- Political party: Republican

= Stuart Meissner =

American attorney (born 1962)

Stuart Meissner (born 1962) is an American attorney. His firm, Meissner Associates, opened in 2001, with offices in Manhattan, New York, and across the country, focused on the securities industry, investment disputes, FINRA attorney, and SEC whistleblower matters.

Meissner, born in 1962 in Brooklyn, and raised in Lawrence, Nassau County, New York, graduated with bachelor's and J.D. degrees from Hofstra University, and received a master of laws degree in corporate law from the New York University School of Law. He is a son of George Meissner of West Palm Beach, Florida.

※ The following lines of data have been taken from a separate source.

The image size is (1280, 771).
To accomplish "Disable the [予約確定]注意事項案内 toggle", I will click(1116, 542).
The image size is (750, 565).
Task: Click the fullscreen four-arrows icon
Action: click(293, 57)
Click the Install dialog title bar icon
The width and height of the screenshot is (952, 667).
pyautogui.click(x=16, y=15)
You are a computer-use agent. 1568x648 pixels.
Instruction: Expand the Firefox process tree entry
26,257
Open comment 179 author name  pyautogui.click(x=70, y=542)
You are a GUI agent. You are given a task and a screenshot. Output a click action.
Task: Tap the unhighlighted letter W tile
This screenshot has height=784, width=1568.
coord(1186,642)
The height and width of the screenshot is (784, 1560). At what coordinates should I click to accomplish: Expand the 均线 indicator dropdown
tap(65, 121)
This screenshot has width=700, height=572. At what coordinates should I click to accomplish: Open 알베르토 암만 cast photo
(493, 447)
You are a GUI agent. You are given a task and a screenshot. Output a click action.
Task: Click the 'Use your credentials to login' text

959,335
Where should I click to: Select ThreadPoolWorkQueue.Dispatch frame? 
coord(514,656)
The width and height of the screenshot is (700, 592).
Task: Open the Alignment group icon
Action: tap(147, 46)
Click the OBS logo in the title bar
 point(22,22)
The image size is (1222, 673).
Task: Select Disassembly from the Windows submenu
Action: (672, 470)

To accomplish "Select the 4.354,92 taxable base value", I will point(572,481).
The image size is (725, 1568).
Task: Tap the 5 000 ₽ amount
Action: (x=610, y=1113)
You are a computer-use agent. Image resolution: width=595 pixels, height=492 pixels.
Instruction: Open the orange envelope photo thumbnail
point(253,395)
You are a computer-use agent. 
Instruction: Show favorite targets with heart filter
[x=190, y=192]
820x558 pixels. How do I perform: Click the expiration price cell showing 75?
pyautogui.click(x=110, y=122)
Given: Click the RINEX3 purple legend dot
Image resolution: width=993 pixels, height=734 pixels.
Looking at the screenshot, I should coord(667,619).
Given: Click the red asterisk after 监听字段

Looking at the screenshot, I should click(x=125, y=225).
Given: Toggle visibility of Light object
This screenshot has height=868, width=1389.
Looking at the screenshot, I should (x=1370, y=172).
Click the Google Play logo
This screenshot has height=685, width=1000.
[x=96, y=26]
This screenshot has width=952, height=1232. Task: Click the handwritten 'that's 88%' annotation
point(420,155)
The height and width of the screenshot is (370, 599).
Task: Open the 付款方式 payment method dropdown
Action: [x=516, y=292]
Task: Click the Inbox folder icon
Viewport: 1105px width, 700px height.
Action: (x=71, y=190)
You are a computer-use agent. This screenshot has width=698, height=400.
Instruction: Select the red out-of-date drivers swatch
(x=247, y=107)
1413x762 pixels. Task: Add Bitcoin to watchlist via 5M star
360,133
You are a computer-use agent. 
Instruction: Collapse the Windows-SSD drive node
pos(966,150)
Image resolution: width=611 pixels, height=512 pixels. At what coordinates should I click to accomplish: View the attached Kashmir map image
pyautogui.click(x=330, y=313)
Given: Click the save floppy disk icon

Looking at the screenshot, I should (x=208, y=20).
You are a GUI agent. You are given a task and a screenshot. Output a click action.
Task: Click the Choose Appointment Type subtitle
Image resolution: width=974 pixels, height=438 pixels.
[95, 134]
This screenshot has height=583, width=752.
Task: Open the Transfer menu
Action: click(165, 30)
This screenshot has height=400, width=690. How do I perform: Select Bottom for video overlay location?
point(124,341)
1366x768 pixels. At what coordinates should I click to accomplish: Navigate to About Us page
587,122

Following the 9/11 terrorist attacks, Meissner volunteered at Ground Zero on "the pile" on the "bucket brigade", along with fire and policemen sifting through debris trying to find survivors. As a result of his volunteer work after 9/11 in 2016, Meissner learned he had developed a rare cancer, which required major surgery and intensive chemotherapy, all the while continuing to support his children and oversee his law practice, but eventually survived his cancer diagnosis.

Meissner was one of the first Attorneys to file a SEC Whistleblower Tip, and participated in the drafting of the SEC Rules regarding such program when it was passed into law. His comments appear in the footnotes of the actual rules. Meissner represents clients as SEC whistleblowers. Meissner Also represents defrauded investors and Wall Street employees against large financial institutions including Morgan Stanley, UBS, Wells Fargo, and Citizens Securities, and has won millions in awards and settlements on behalf of defrauded investors and employees in the industry.

In 2016, his client was awarded over $22 million from the SEC as a result of the Dodd Frank SEC Whistleblower program, which was the largest accounting fraud award ever given to in the history of the program, involving Monsanto Corporation. Dodd-Frank whistleblower awards, which allow whistleblowers to collect up to 30% of what the SEC recovers in fines and reimbursements, have formed the primary focus of Meissner's work in addition to pursuing investor and employment FINRA arbitrations against major Wall Street institutions.

A resident of Dumont, New Jersey, Meissner is a former state prosecutor and was a first time independent candidate for U.S. Senate from the US state of New Jersey in 2013. Meissner pulled in a minority of votes in 2013 NJ special election for US Senate, falling behind 2, but ahead of 3, other independent candidates.

In September 2019 Meissner announced a run for the GOP nomination in New Jersey to challenge Democratic U.S. Senator Cory Booker in the 2020 U.S. Senate elections. In February 2020 Meissner withdrew his candidacy.